The film begins with a shot panning across the legend
written in stone on the Internal Revenue Service building: "Taxes
are what we pay for a civilized society." Then it explains
that $77,726,000,000,000 of those tax dollars (the total figure
at the moment Hayes edited the film and a sum that increases by
$15 million per day) have been granted to a country that is carrying
out a most uncivilized occupation.
Hayes juxtaposes two facts. Since 1967 Israel has
been the largest single recipient of U.S. foreign aid. Sections
502(B) and 116(a) of the Foreign Assistance Act prohibit military
and economic aid to any country that engages in "a consistent
pattern of gross violations of internationally recognized human
rights." He then demonstrates the human cost of this contradiction,
both in Israel and in the United States.
We see the economic havoc that results when the occupation
authorities close off a street in East Jerusalem to Palestinian
traffic. We hear from Palestinian Christians who cannot worship
in Jerusalem, which for the first time in history is closed to Palestinians
from Gaza and the West Bank. We see Israeli settlers breezing past
a checkpoint at which a Palestinian ambulance is held up while a
child dies. We see a wall built for security purposes around a refugee
camp on which Hebrew graffiti is written: "It's cheaper to
kill them." Jews-only settlements, built in violation of Article
49 of the Fourth Geneva Convention, are contrasted with one of the
more than 2,000 Palestinian homes that have been demolished in violation
of Article 53 of the same Convention to which Israel is a signatory.

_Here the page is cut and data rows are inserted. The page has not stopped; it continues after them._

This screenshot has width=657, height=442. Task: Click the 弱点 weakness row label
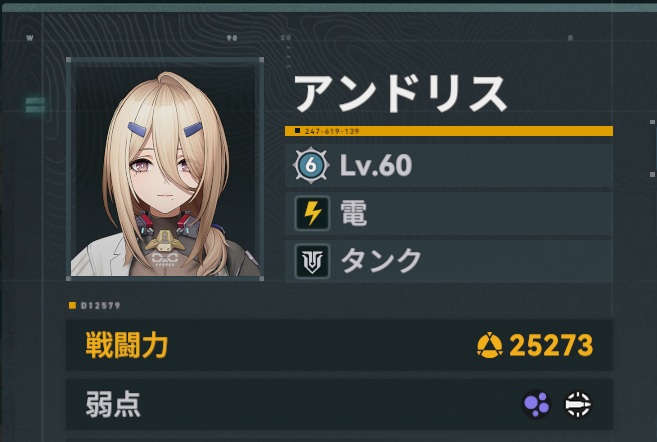(x=113, y=404)
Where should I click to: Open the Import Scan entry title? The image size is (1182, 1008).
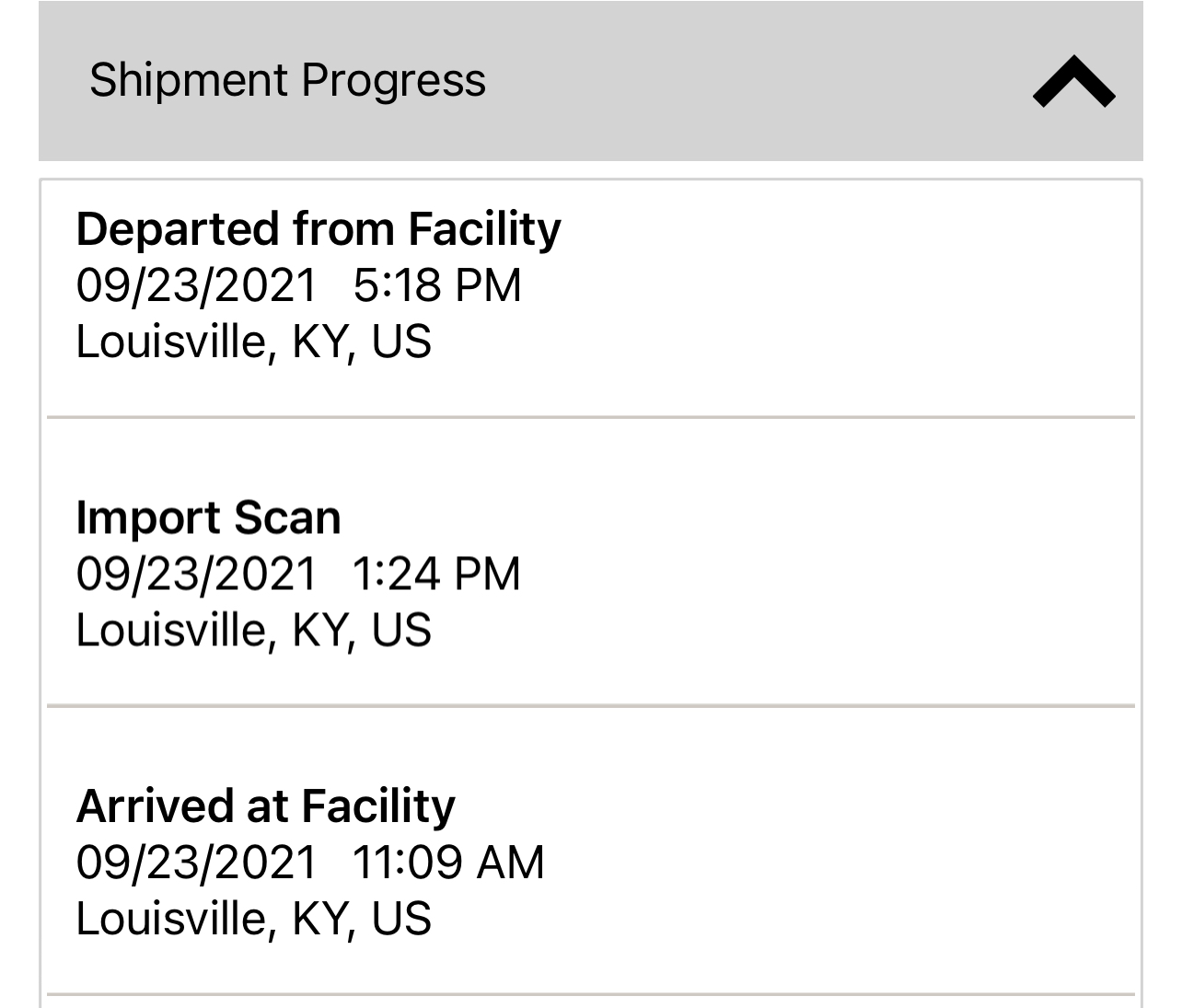(208, 517)
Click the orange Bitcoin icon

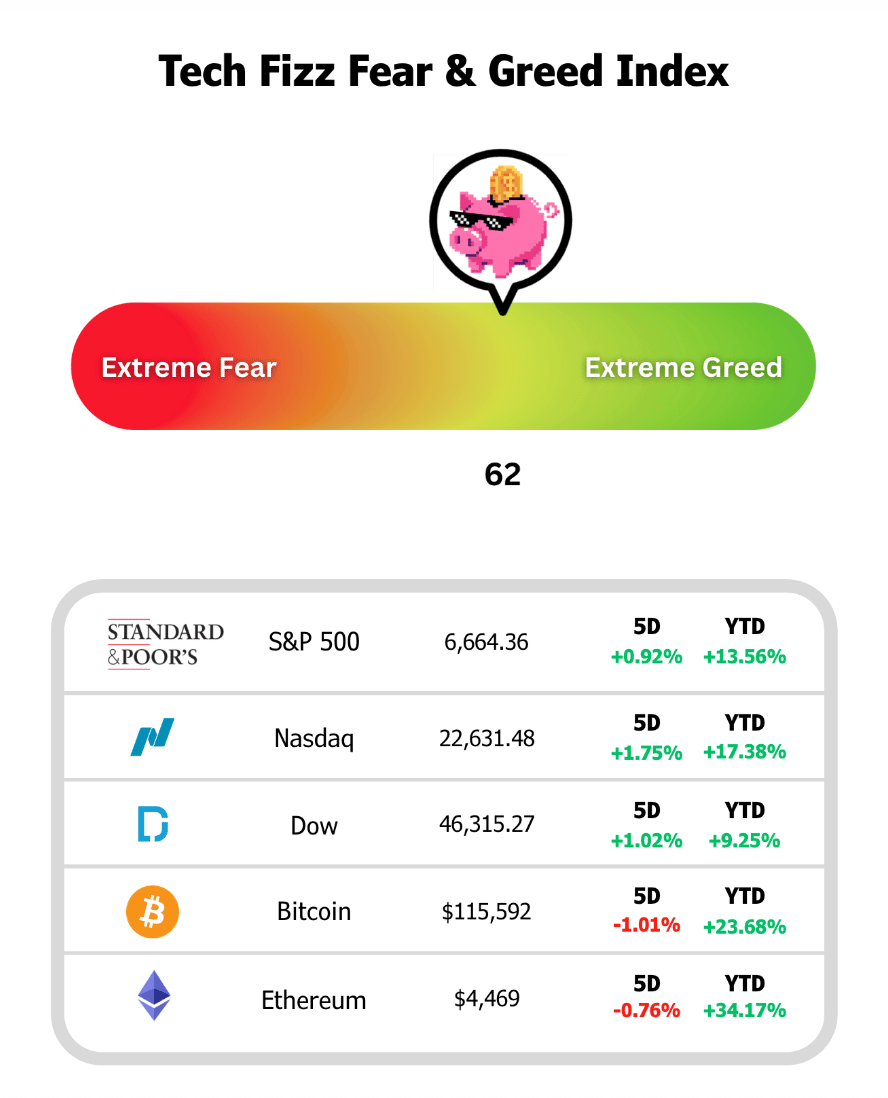(x=152, y=911)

We are told that Palestinian schools were shut down
for three years during the intifada, creating "more targets
on the streets" for Israeli soldiers. An Israeli human rights
worker says that more children under the age of 16 were killed by
Israeli forces in the sixth year of the intifada than in the first,
in spite of an Israeli military spokesman's claim that "Israel
worked hard to develop non-lethal means of control," such as
plastic and rubber bullets, as part of its policy of "purity
of arms." A Palestinian doctor then provides evidence that,
when fired at close range, these rubber bullets have in fact produced
fatalities as well as 46,000 handicapped children. We hear Israeli
soldiers shooting into a crowd of mourners at a funeral for a Palestinian
youth they had killed earlier. Eerily echoing Shakespeare's Shylock,
a Palestinian father says, "Am I less than you? I have ears;
you have ears. I have hands; you have hands. As God created you,
He created me. Why should I be oppressed?"

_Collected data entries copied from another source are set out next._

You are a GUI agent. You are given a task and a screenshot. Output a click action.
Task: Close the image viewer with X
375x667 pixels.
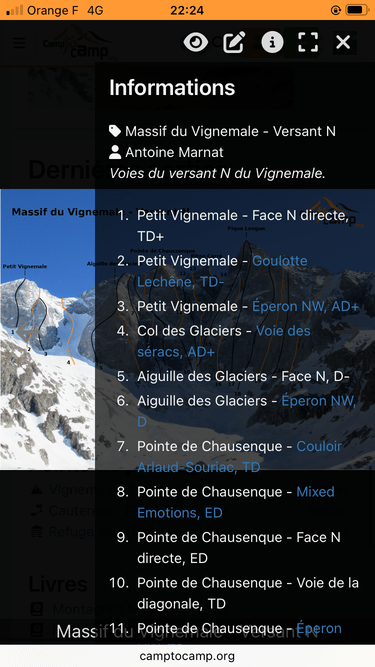pyautogui.click(x=343, y=42)
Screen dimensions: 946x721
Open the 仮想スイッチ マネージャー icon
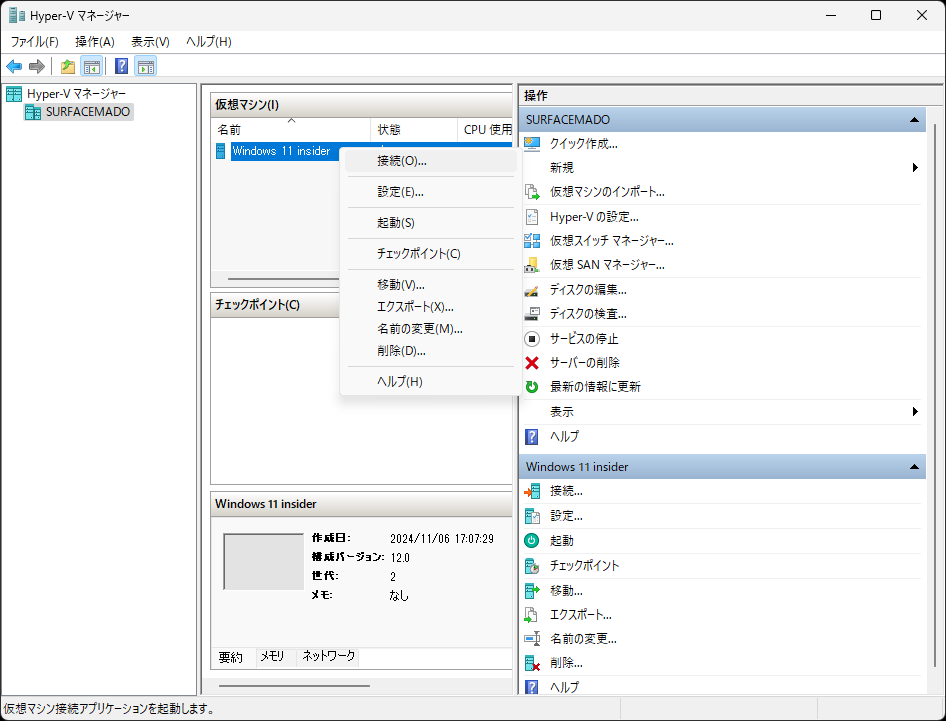531,240
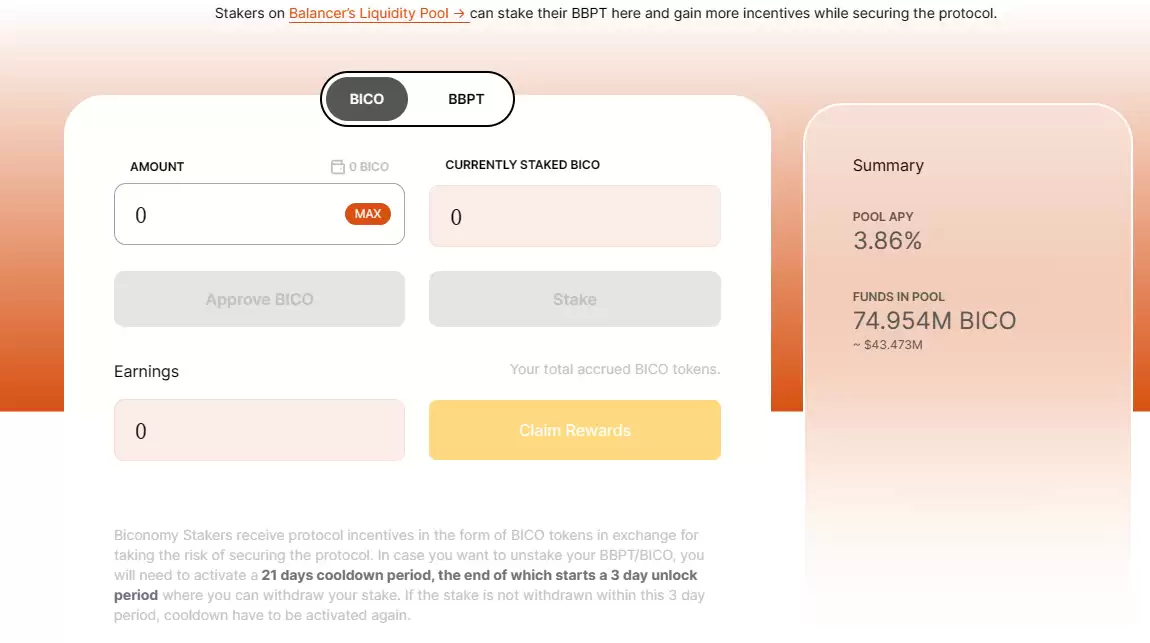Click the AMOUNT label
Image resolution: width=1150 pixels, height=643 pixels.
click(x=157, y=167)
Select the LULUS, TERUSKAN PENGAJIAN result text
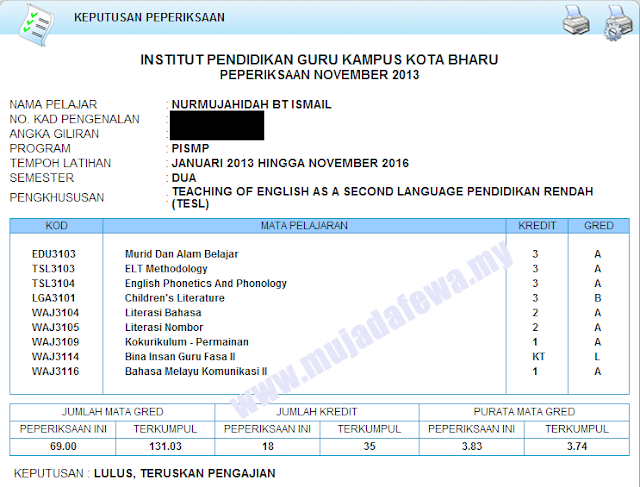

"People and the Land" convincingly demonstrates
Israel's "consistent pattern of gross violations of internationally
recognized human rights." So it seemed like a good choice to
show at an event sponsored by the Columbia University chapter of
Amnesty International, the human rights organization.
The first problem was that some groups objected to
the phrase "ethnic cleansing" as a description of Israeli
policy on the flyer announcing the event. The film does show Palestinians
talking about "a policy of slow transfer," of the planning
of occupation authorities to rid the area of Palestinians as a demographic
problem by making life so miserable for them that they will be pushed
out in order "to build a pure state for a certain kind of people."

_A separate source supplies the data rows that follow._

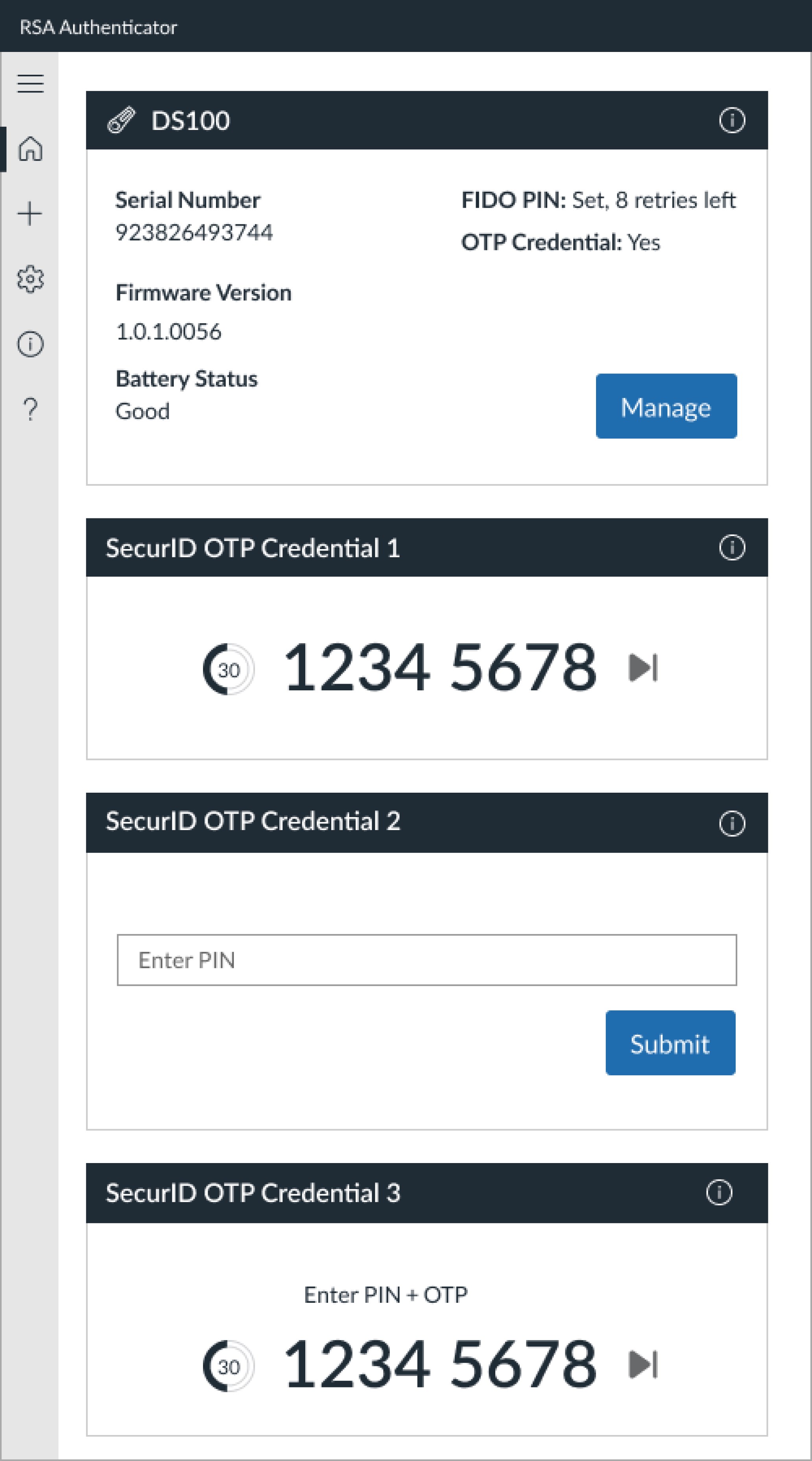Screen dimensions: 812x1461
Task: Open the hamburger navigation menu
Action: coord(30,83)
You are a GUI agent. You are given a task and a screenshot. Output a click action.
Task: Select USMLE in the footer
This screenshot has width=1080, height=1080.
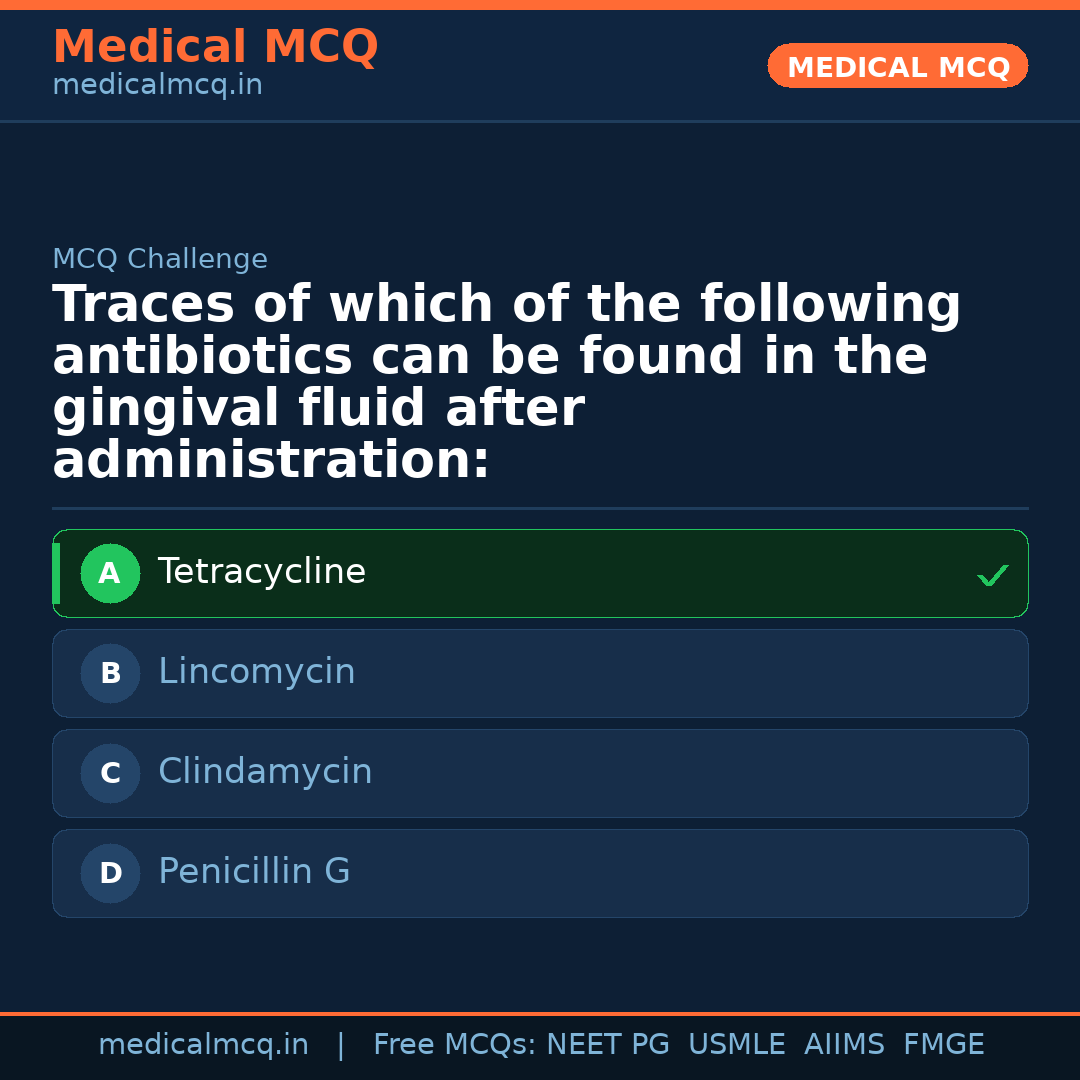pos(736,1045)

Nevertheless, Columbia student officers of the Amnesty chapter replaced
every single flyer with new ones omitting the offensive words.
After the film was shown, it was the audience's turn.
Most of them were astonished by seeing what Palestinians are forced
to endure. However, one woman said the film was unfair because it
didn't show how Palestinians oppress Israelis. Another threw her
hair barrette at the writer saying, "If this were a rock, you'd
be dead." Leaving aside the fact that rocks are hardly as lethal
as the M-16s Israeli soldiers wield, her mini-drama was intended
to invert everything we had just seen by portraying Palestinians
as the aggressors in the conflict.
Actually, the Columbia University reaction demonstrated
that in the United States, particularly in New York, it is unusual
and even risky to present the Palestinian side of the conflict.
A Swiss lawyer told me afterward that what he found most remarkable
was that people were surprised by what they had seen. What he did
not realize is that this is information that is not readily available
in American media, despite the fact that we pride ourselves on being
the most open society in the world.
THE INFORMATION BLOCKADE
As Tom Hayes explains in the film, all reporting that
comes out of Israel has to pass through two levels of military censorship.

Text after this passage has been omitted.